-- TASK INPUT --
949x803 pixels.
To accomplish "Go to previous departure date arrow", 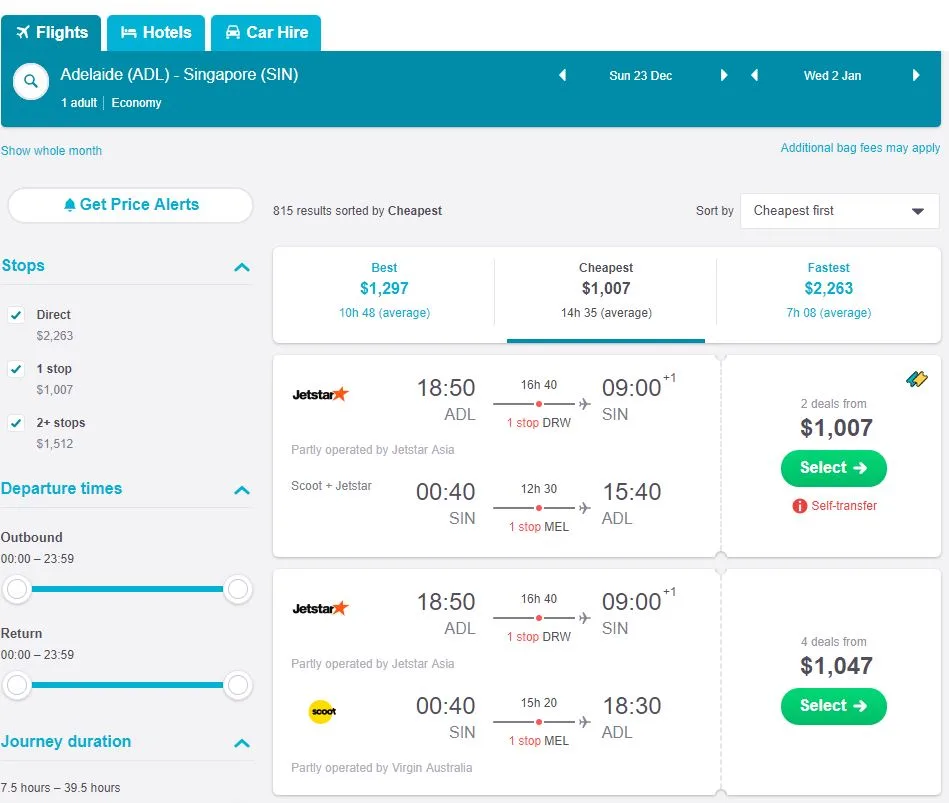I will coord(562,75).
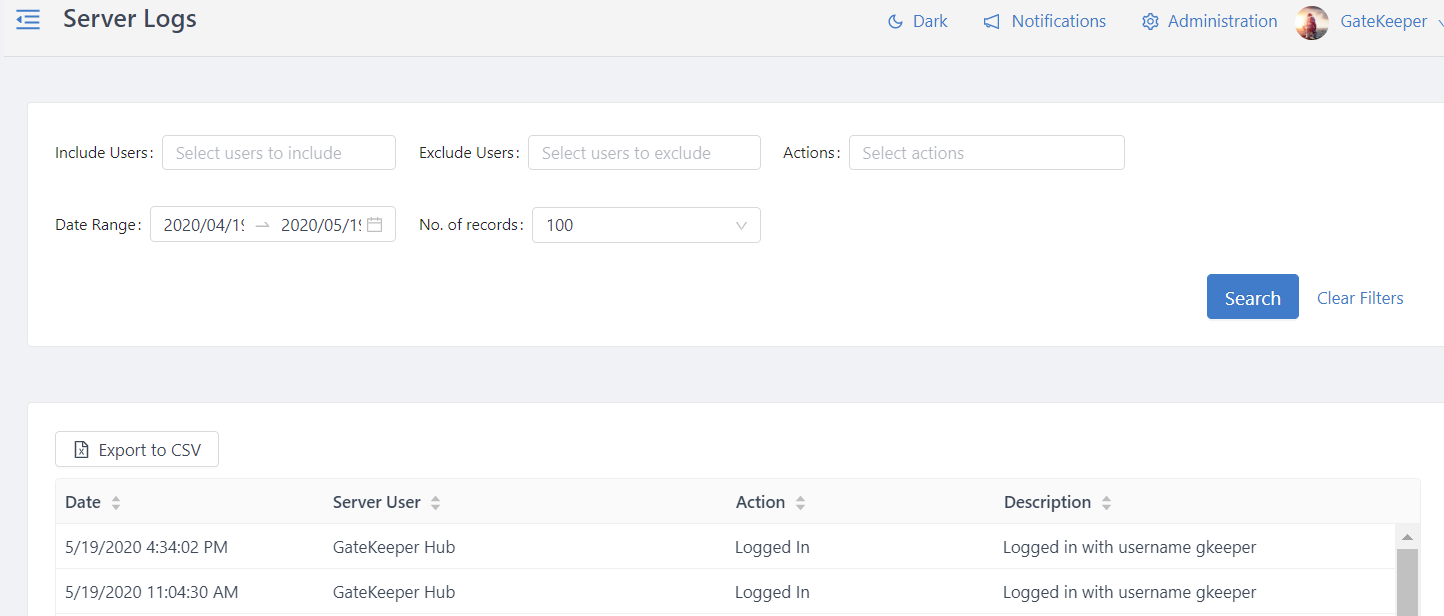This screenshot has height=616, width=1444.
Task: Collapse the sidebar menu icon
Action: (28, 20)
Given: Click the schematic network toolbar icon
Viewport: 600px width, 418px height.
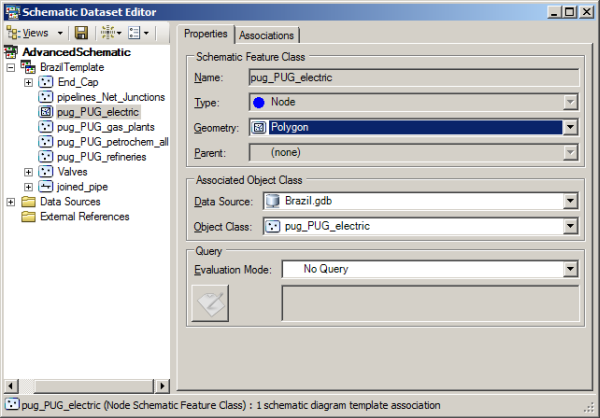Looking at the screenshot, I should coord(109,33).
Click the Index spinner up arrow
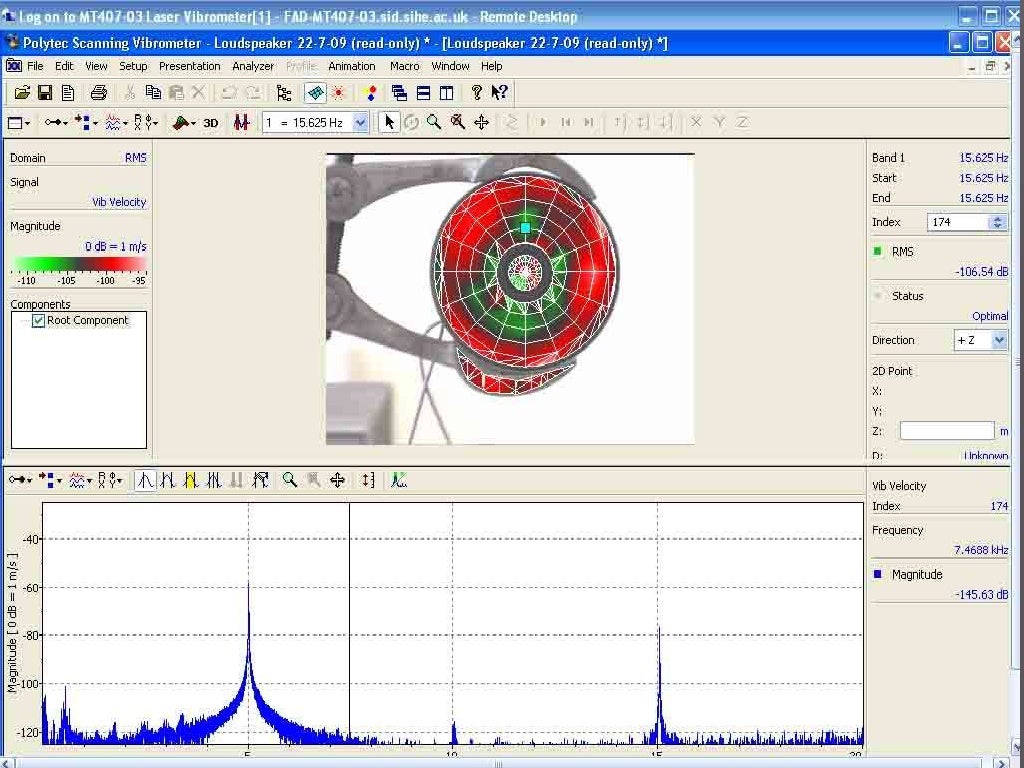This screenshot has height=768, width=1024. [x=997, y=219]
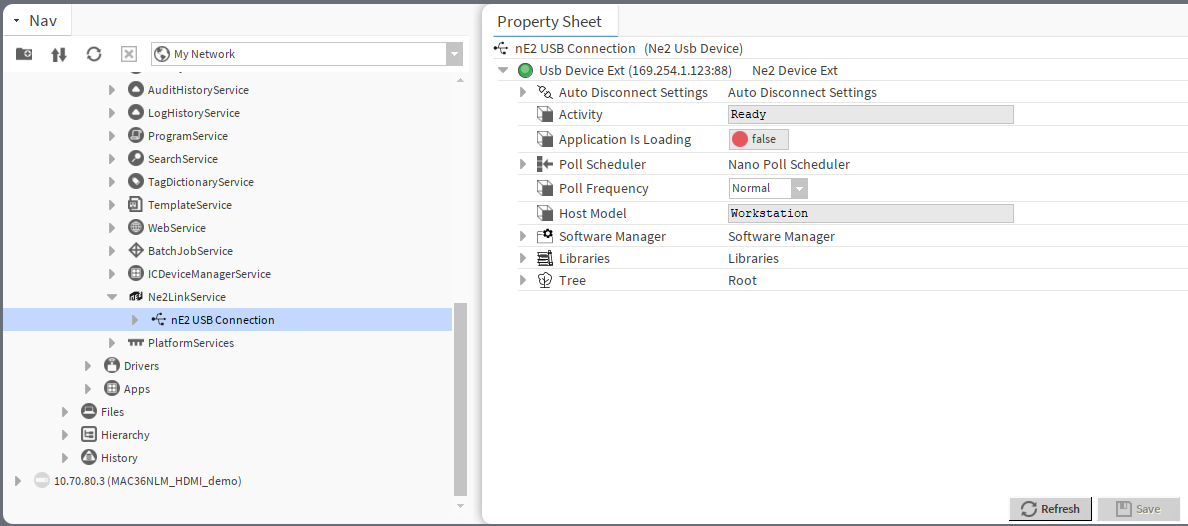Open the Nav panel header menu
Screen dimensions: 1188x526
(x=17, y=21)
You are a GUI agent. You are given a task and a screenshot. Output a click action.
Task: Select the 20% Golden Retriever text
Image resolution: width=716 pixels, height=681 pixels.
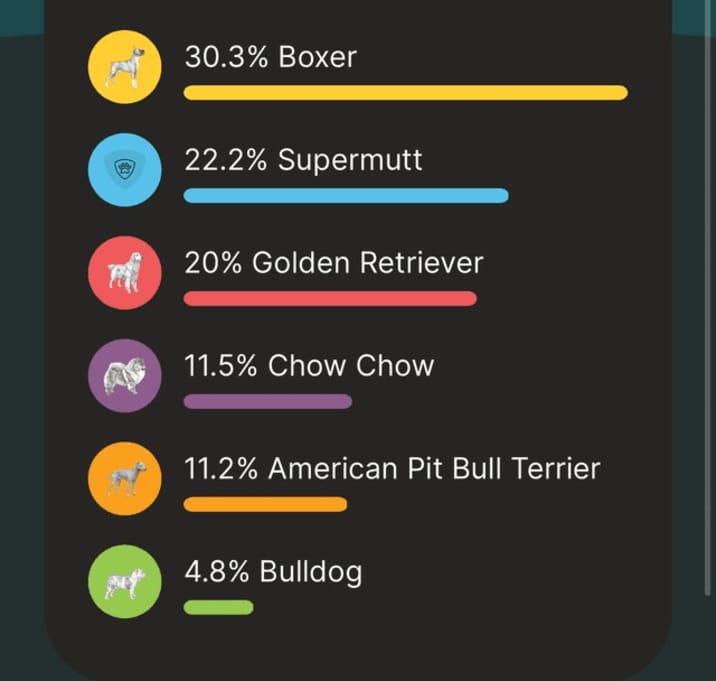click(x=333, y=263)
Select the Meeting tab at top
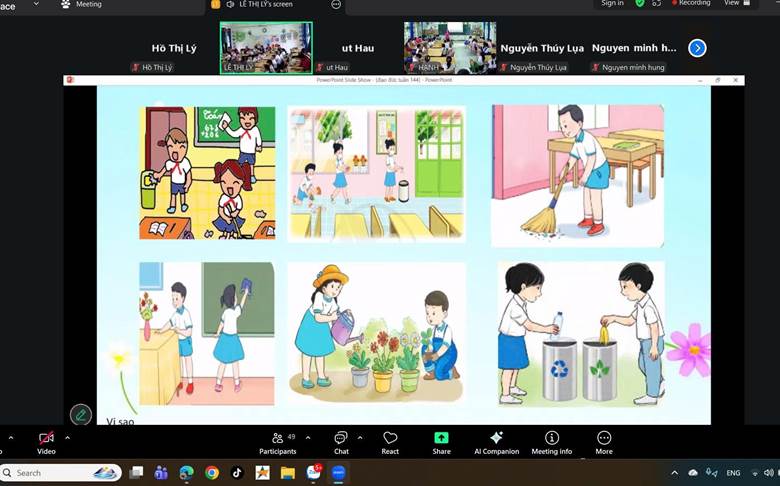This screenshot has width=780, height=486. tap(81, 5)
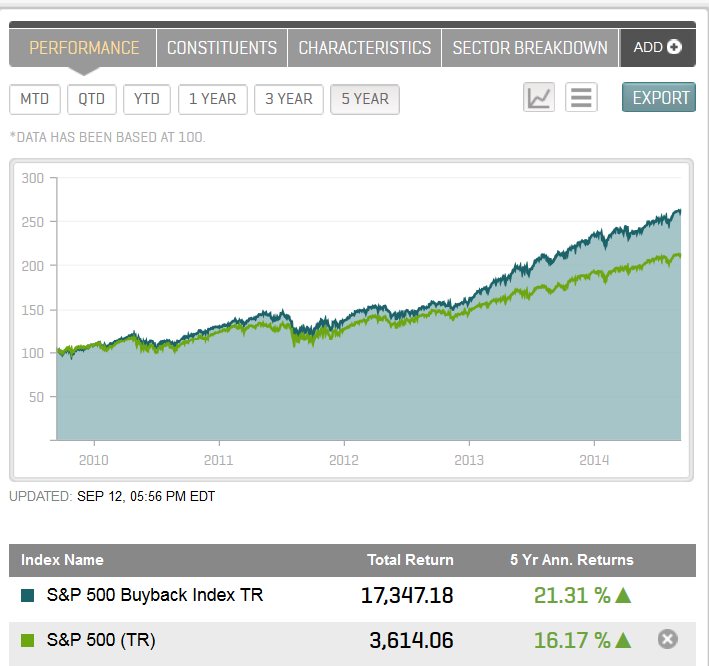709x666 pixels.
Task: Click green up arrow beside 21.31%
Action: (x=623, y=596)
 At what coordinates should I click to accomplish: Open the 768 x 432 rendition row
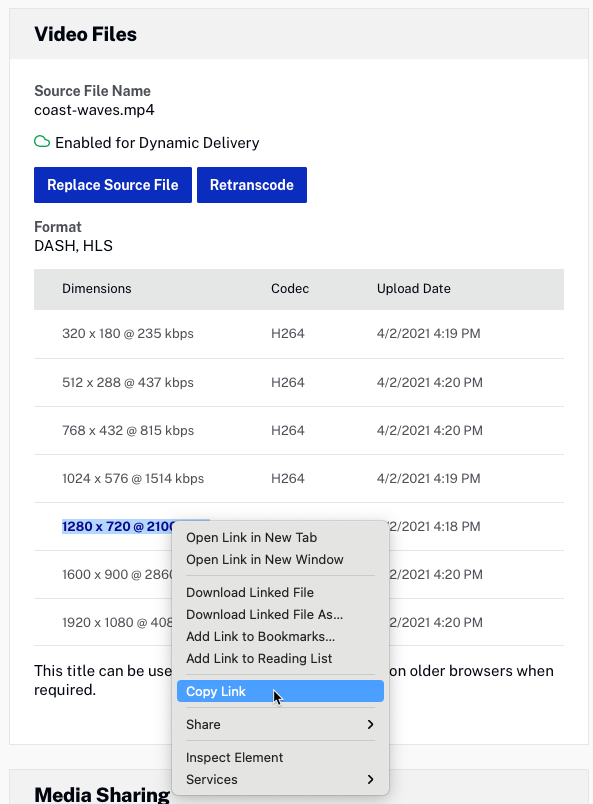299,431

-- TO DO --
Exactly the lines from the one with "You are a GUI" through the end of the listing above are to be repeated, with no pictures.

-- ANSWER AREA --
You are a GUI agent. You are given a task and a screenshot. Output a click action.
Task: Select the 20% Golden Retriever text
Image resolution: width=716 pixels, height=681 pixels.
click(x=333, y=263)
Select the Meeting tab at top
This screenshot has width=780, height=486. tap(81, 5)
709x666 pixels.
Task: Click green up arrow beside 21.31%
Action: (x=623, y=596)
 At what coordinates should I click to accomplish: Open the 768 x 432 rendition row
299,431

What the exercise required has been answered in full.